Piffard Safety X-Ray Tube with Light Anode (ca. 1910)
This bi-anode x-ray tube is very similar to the other Piffard tube in the collection. The one difference is that this tube has a "light anode" whereas the other tube has a "heavy anode."
By definition, a bi-anode tube has three electrodes: a cathode, an anode and an anticathode.
The aluminum cathode is inside the glass arm near the point where the arm attaches to the right side of the spherical glass bulb (the bulb on the right). The letters "M E S," inside a triangle, are etched on the arm—they could only refer to E. Machlett & Son of New York city.
The anode is the aluminum rod enclosed by the glass arm attached to the upper left side of the bulb on the left.
The third electrode, the anticathode, runs along the long axis from the tube’s left end (in the photo) through the first bulb and into the second where it terminates. The platinum target at the free end of the anticathode is known as a “light anode” because of its low mass.
The glass appendage projecting from the top of the bulb on the right is the regulator. Its purpose was to help raise the pressure of the gas inside the tube if it became too low. For a detailed explanation of how it worked, check out the Introduction to Gas Discharge X-ray Tubes.
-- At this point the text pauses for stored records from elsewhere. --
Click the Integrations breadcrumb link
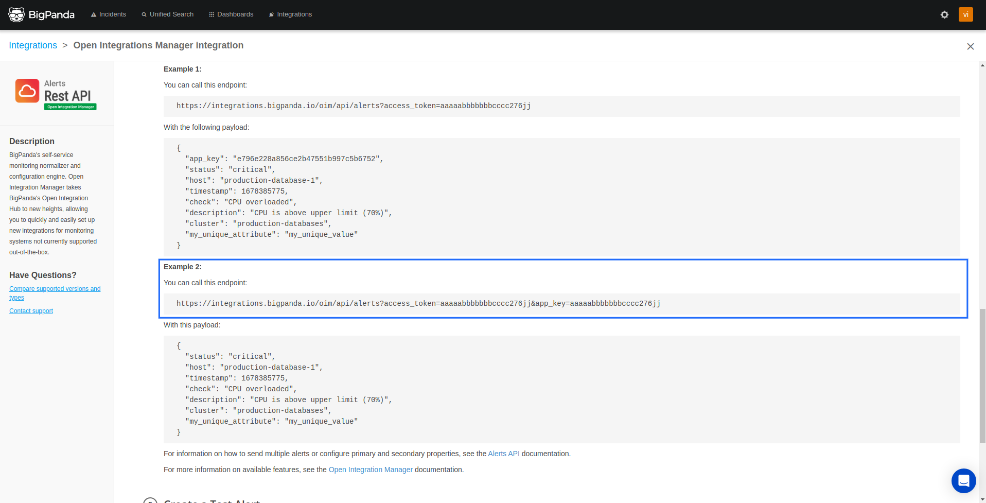This screenshot has height=503, width=986. pos(33,45)
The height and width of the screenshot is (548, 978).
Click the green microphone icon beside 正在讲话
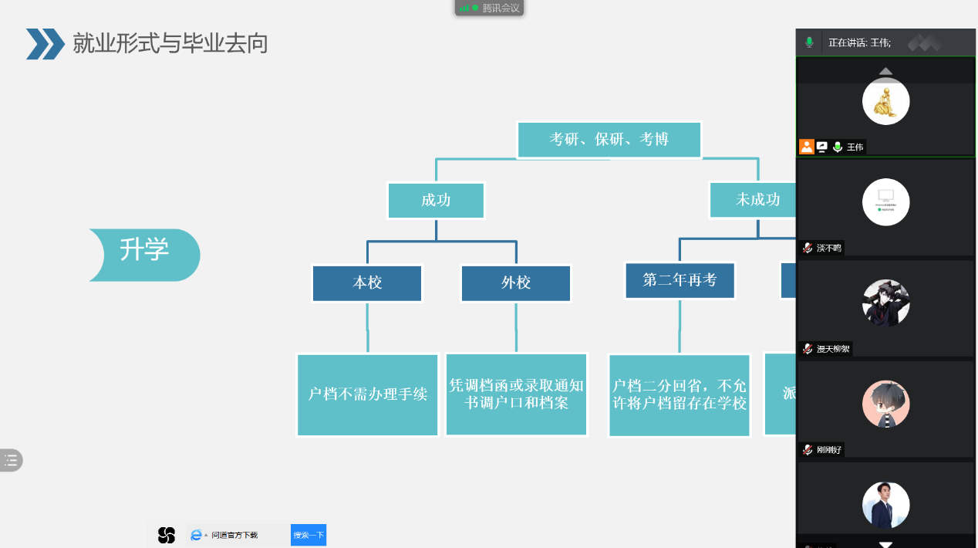click(809, 42)
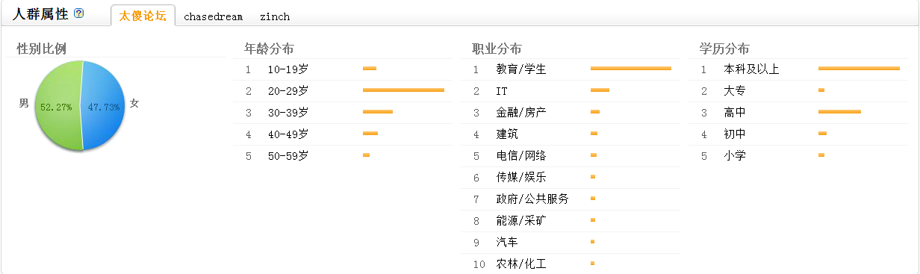Select the zinch tab
Screen dimensions: 920x274
point(275,16)
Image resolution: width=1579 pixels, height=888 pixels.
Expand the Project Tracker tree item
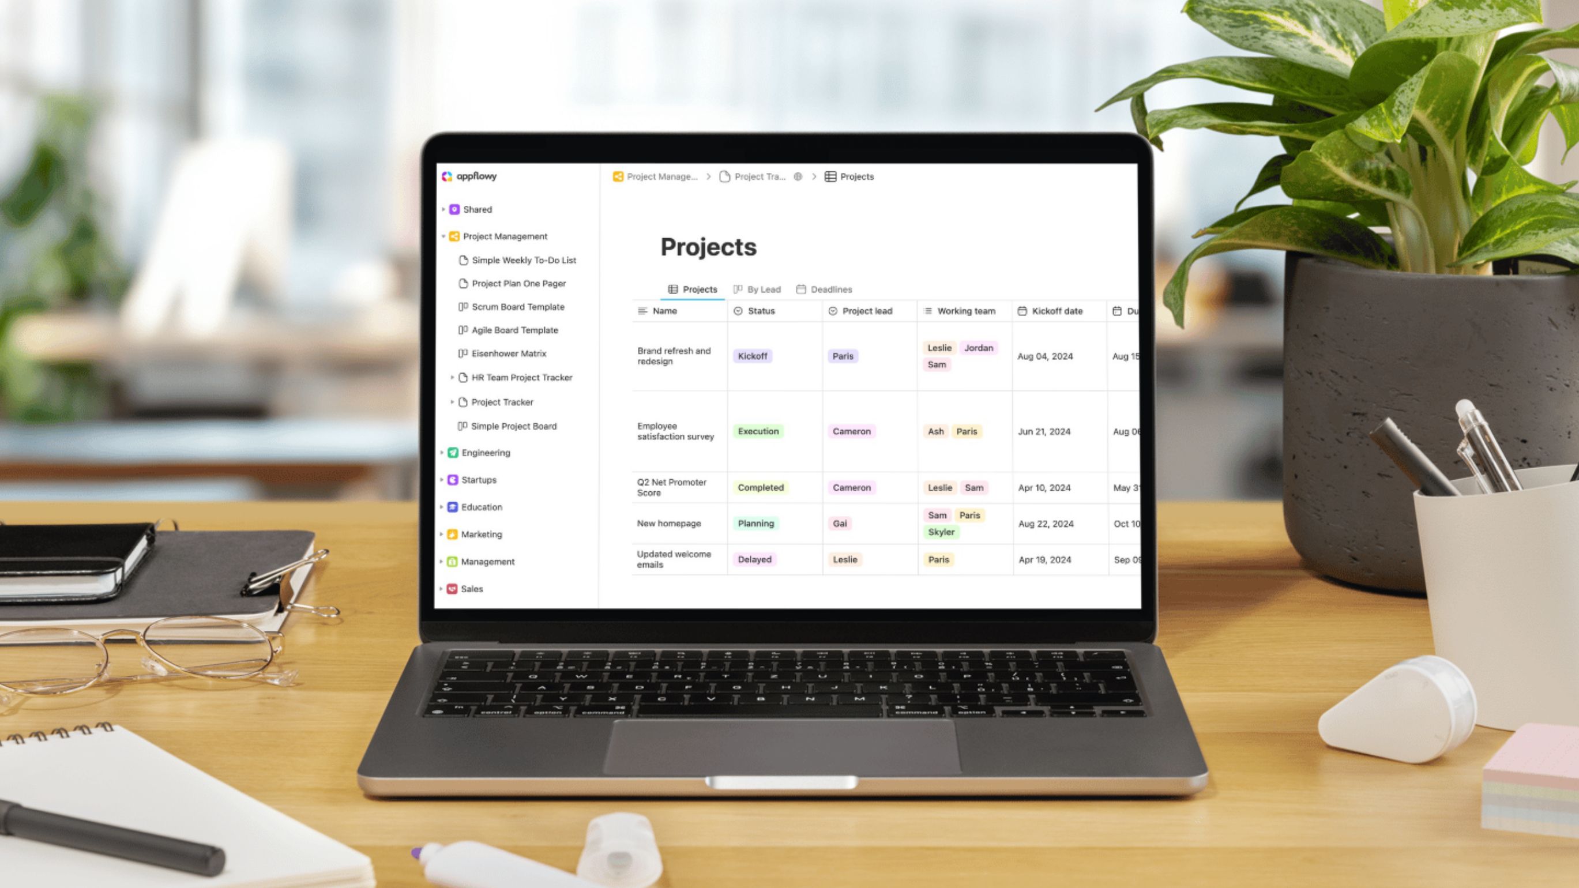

It is likely that the tube originally came with two interchangeable leaded glass cups (now missing) that would fit over the tube's extension and collimate the X-ray beam to the desired diameter. The use of these cups (see the advertisement to the right) was the brainchild of Robert Machlett (ca. 1904), although the tube's inventor, Henry Piffard, initially objected to their use.
Size: Approximately 14" long with 3 1/2" bulb diameter
- Grigg, E. R. N. The Trail of the Invisible Light. Charles C Thomas. 1965.
- Tousey, S. Medical Electricity, Rontgen Rays and Radium. W. B. Saunders Co. 1916.